# INSTRUCTIONS TO FOLLOW:
Set down each line from the line holding "Screen dimensions: 1080x598" to the last line of the entries below, exactly, with both ends included and without pictures.

# MATERIAL SUPPLIED:
== Segment start ==
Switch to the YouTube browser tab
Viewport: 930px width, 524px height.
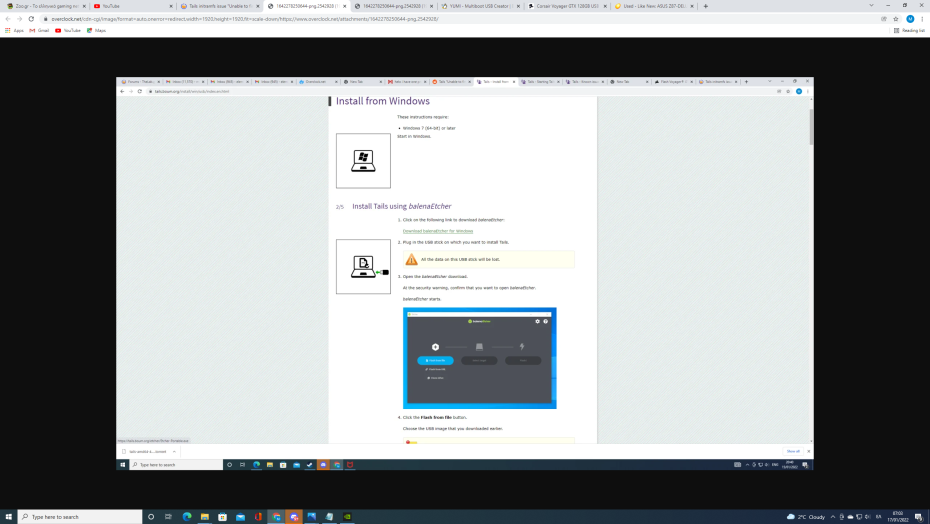click(x=130, y=6)
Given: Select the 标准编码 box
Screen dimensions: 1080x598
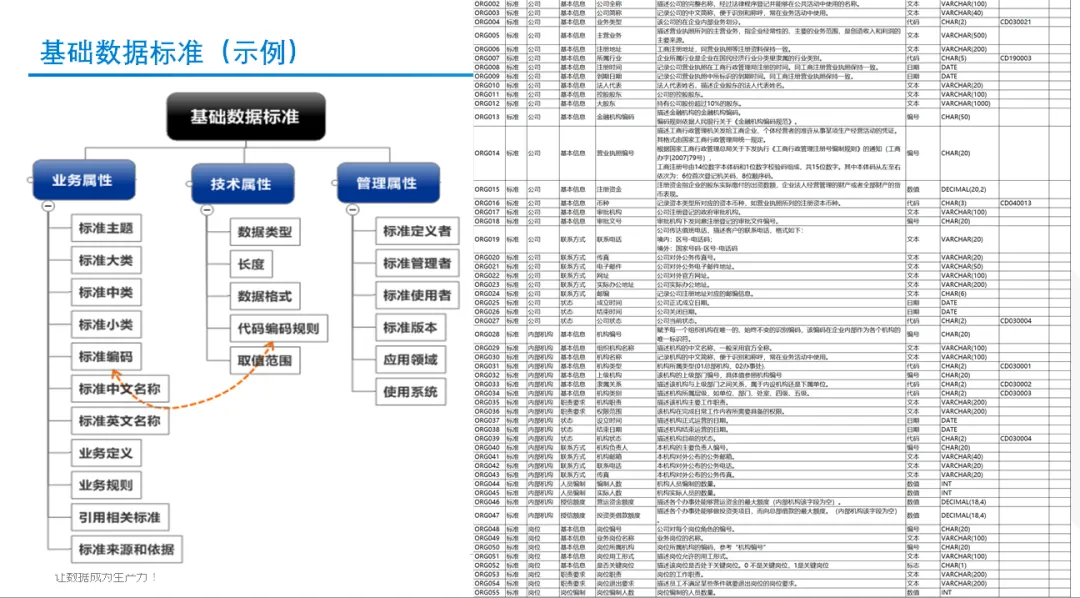Looking at the screenshot, I should (x=106, y=356).
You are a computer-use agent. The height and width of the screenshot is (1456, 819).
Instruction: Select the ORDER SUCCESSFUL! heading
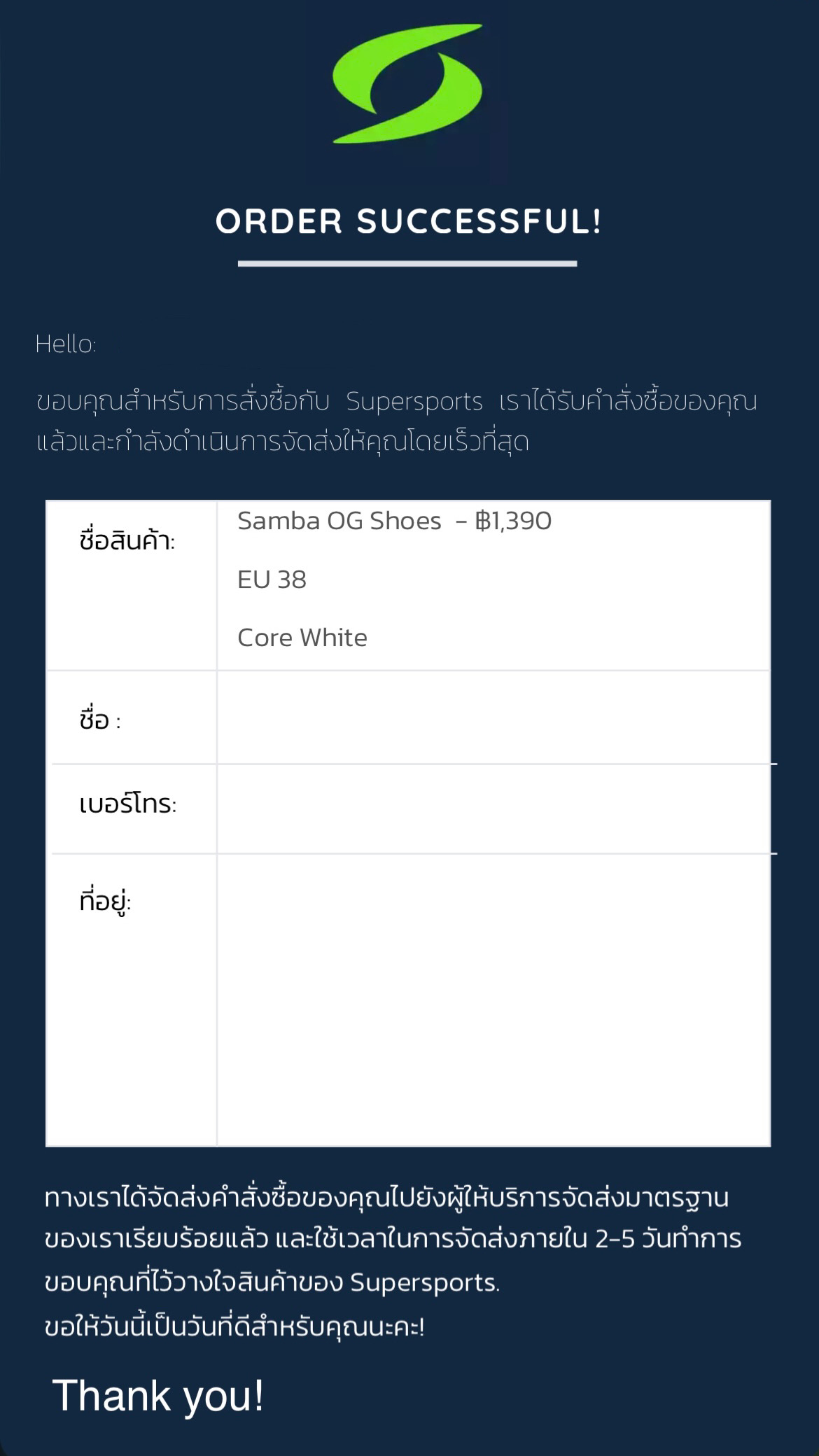click(x=408, y=221)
== Segment end ==
# YOUR RESPONSE:
Screen dimensions: 1080x598
Looking at the screenshot, I should (x=106, y=356).
You are a computer-use agent. The height and width of the screenshot is (1456, 819).
Instruction: Select the ORDER SUCCESSFUL! heading
click(x=408, y=221)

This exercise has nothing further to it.